→ **Passage**:
━━━
Meena, of course, flouted all three conditions with gay abandon, and was once sighted taking a spin in Pradeep Kumar’s new Chrysler — she loved cars — by one of Amrohi’s sidekicks, and was promptly confronted by her husband. The marriage soon deteriorated and they separated after a while.

Other interesting titbits refer to how Meena shunned vulgar ostentation and parties and “the synthetic bonhomie of the film world. Most people considered her a snob, only intimates knew she was genuinely bored by such occasions”, how she would appear at important meetings such as Filmfare award functions — she won the Best Actress award four times — or premiers looking resplendent in exotic white sarees.

Chhoti Bahu

Thankfully, Mehta dwells at some length on Meena as the Chhoti Bahu in Sahib Bibi aur Ghulam , easily her career’s best performance. Wondering why she accepted this role which was “so remote from her experience, so damaging to her public image, so impossible”, he says that despite being a firmly established diva, Meena was then 32, she was nervous about the role as she drove to work the first day. Chhoti Bahu is a devout Hindu Bengali wife yearning for the love of her decadent zamindar husband (played brilliantly by Rehman), who is a regular at kothas every evening. To hold him back at home, with great reluctance she tries alcohol, and slowly gets addicted to it. Ironically, it was addiction to alcohol, complemented by acute loneliness and heartbreaks that finally killed her in real life.

Mehta observes that in “every frame of the film she fills the screen with her presence”. Her restrained acting, the raw sex appeal she exudes even though fully clothed, in Geeta Dutt’s immortal song “ Na jao saiyya chhuda ke baiya ”, the longing, the pathos and the final tragedy… all of this came to her at a price. Mehta quotes her diary: “This woman (Chhoti Bahu) is troubling me a great deal. All day long — and a good part of the night — it is nothing else but Chhoti Bahu’s smiles, hopes, tribulations… Oh! I am sick of it!”

Mehta describes her in the film as a “woman of sharp, mature, mysterious persona”. In his book Ten Years with Guru Dutt , the film’s director, Abrar Alvi, describes the scene where Bhootnath (played by Guru Dutt) first meets Chhoti Bahu. “The shot included an empty bed, symbolic of her life, and other furniture that created the right ambience. But my shot-taking was falling short of my visualisation.” Meena Kumari, who had a broad face, looked awful in close shots; changing the camera angle, using the trolley, raising the camera… nothing worked. It took Guru Dutt’s knowledge of cameras, photography and his brilliant creativity to get on screen the Chhoti Bahu we all saw and loved… beautiful, exotic, beseeching, heartbreaking!

Perhaps this is unfair criticism, but it is this kind of insight that Mehta’s book totally lacks. True, it was a hurried effort of a young writer, whose brilliant writing skills were yet to be honed. But what prevented him from putting in a little effort to redo certain passages in the republished version is a mystery.
━━━
→ **Short exercise A**: Print the part of the review that begins at the words containing "Meena, of course, flouted" and ends after "after a while.", word for word.
→ **Short exercise B**: Using the review, mark each statement yes or no and quote the words that decide it: (i) Meena won the Best Actress award four times. (ii) Rehman played Bhootnath in Sahib Bibi aur Ghulam. (iii) Ten Years with Guru Dutt is Mehta's book.
Rely on the review above and nothing else.

→ **Rows**:
━━━
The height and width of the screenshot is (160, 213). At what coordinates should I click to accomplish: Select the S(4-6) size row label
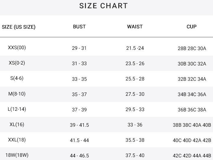(x=17, y=78)
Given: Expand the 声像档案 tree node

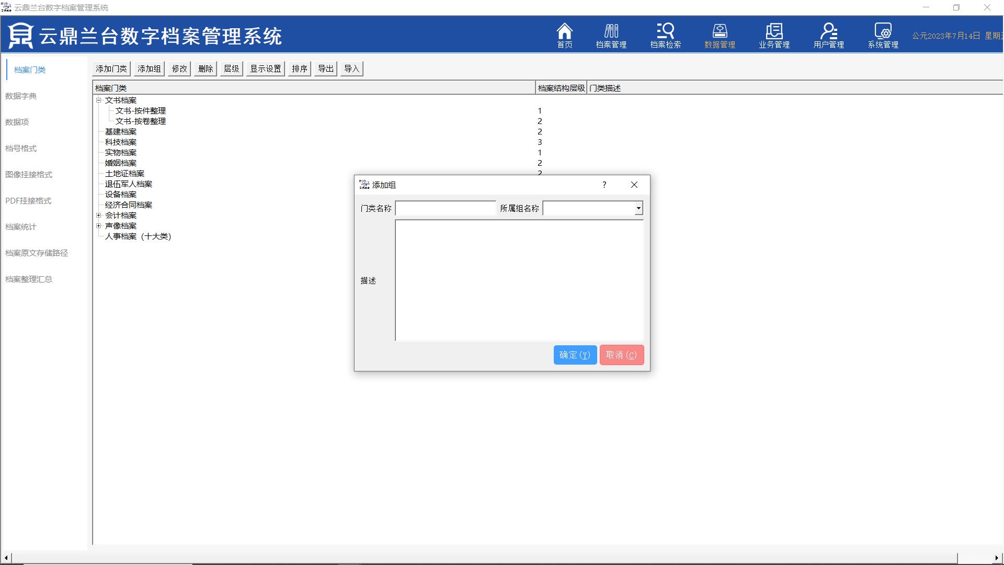Looking at the screenshot, I should 98,225.
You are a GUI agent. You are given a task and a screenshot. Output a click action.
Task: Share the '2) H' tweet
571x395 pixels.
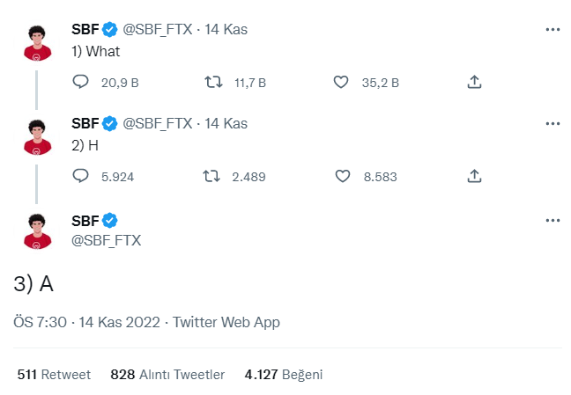coord(474,176)
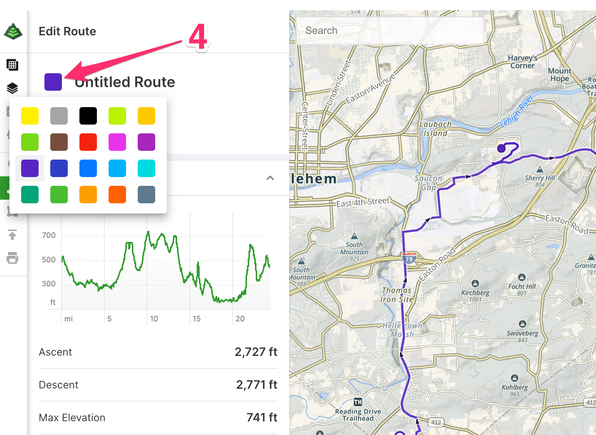Screen dimensions: 596x435
Task: Click the Reading Drive Trailhead marker
Action: pyautogui.click(x=358, y=402)
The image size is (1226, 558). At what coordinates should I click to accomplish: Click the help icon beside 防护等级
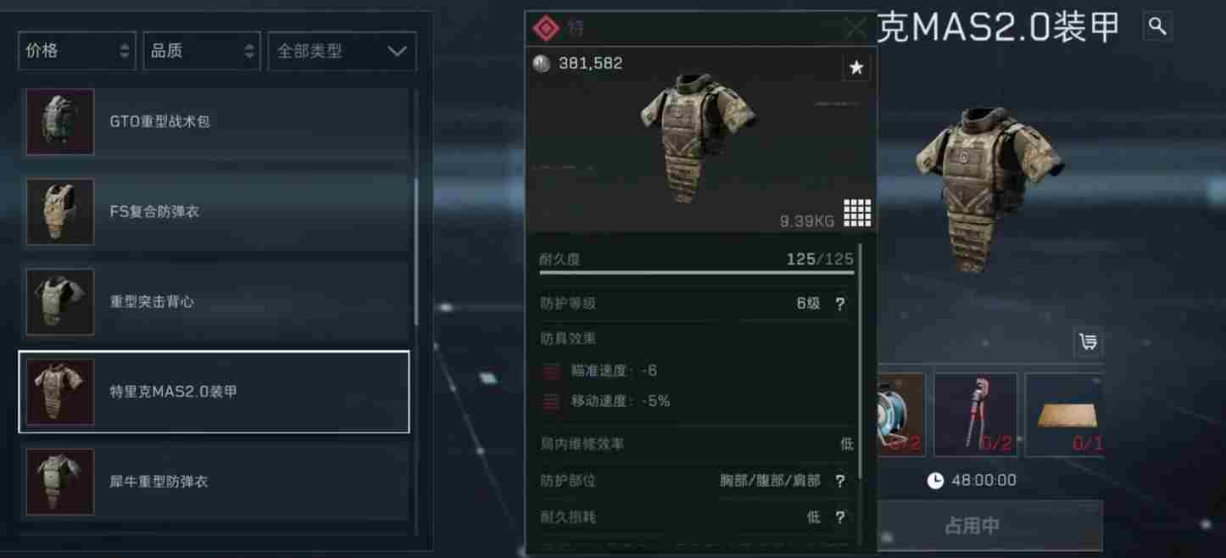pyautogui.click(x=839, y=304)
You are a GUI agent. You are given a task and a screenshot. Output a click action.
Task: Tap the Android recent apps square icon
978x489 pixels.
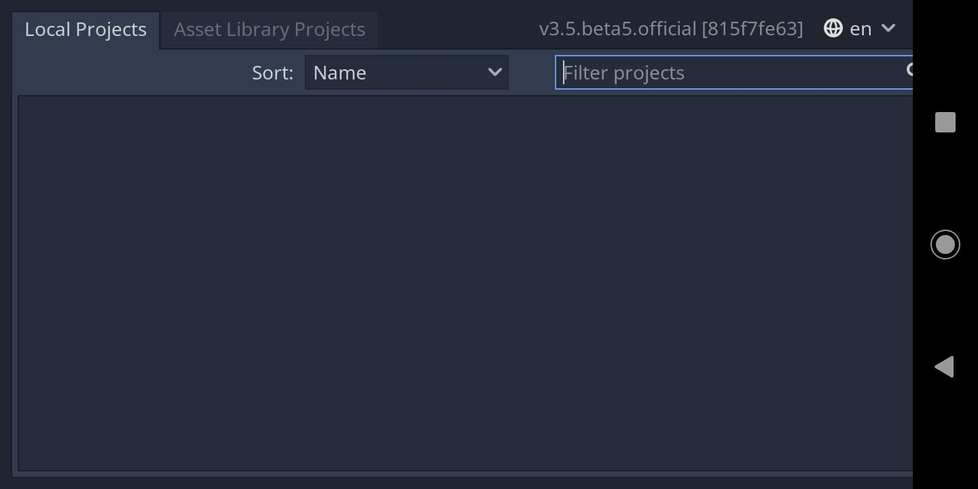945,122
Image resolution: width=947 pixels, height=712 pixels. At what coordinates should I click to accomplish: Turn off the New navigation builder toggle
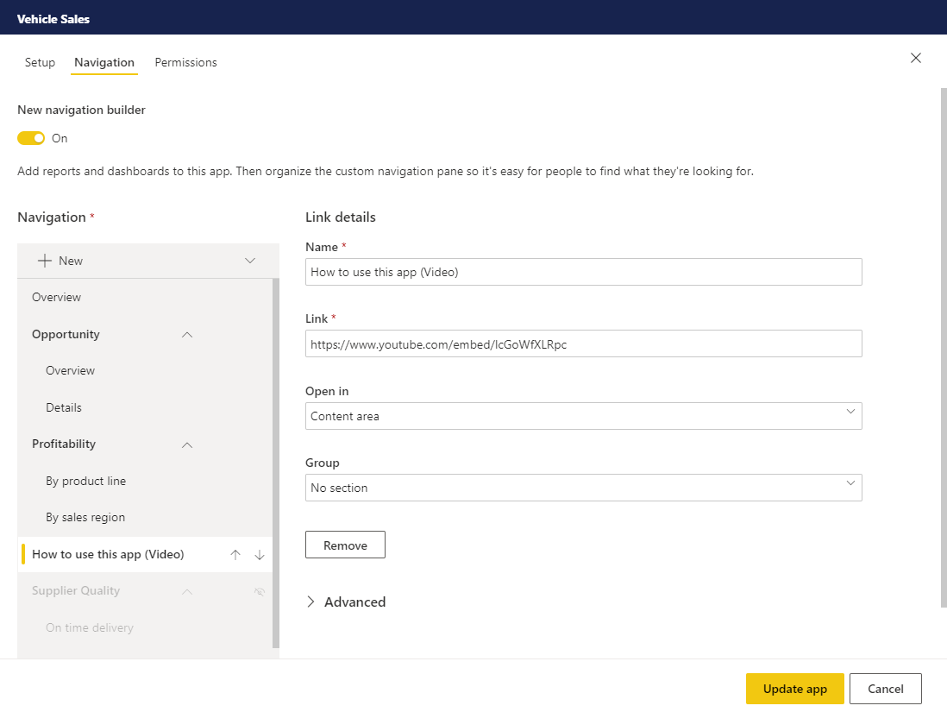click(x=30, y=138)
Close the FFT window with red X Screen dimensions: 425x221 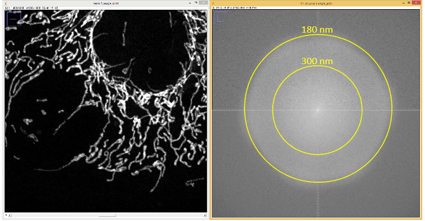tap(416, 3)
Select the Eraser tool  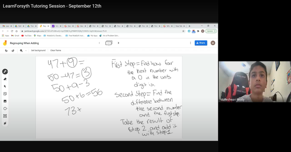[x=5, y=79]
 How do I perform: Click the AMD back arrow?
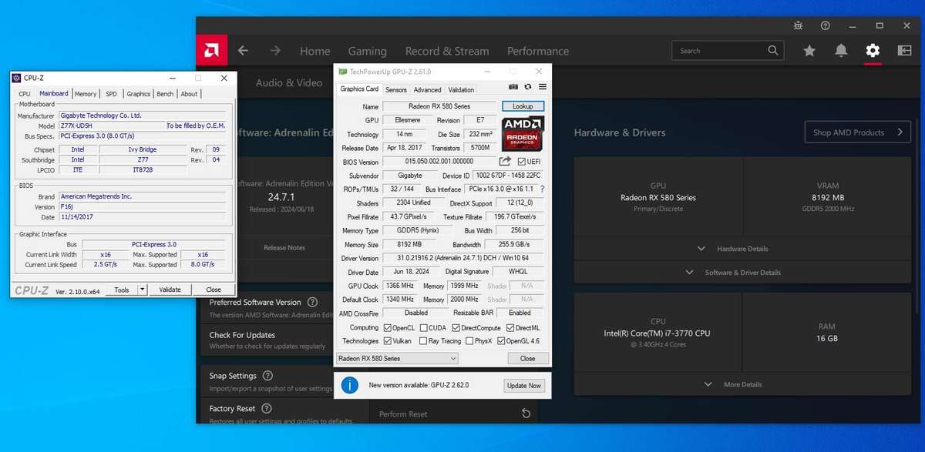[244, 51]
━━━
→ **Finished answer A**:
Meena, of course, flouted all three conditions with gay abandon, and was once sighted taking a spin in Pradeep Kumar’s new Chrysler — she loved cars — by one of Amrohi’s sidekicks, and was promptly confronted by her husband. The marriage soon deteriorated and they separated after a while.

→ **Finished answer B**:
(i) Yes: "she won the Best Actress award four times"
(ii) No: "Bhootnath (played by Guru Dutt)"
(iii) No: "In his book Ten Years with Guru Dutt , the film’s director, Abrar Alvi"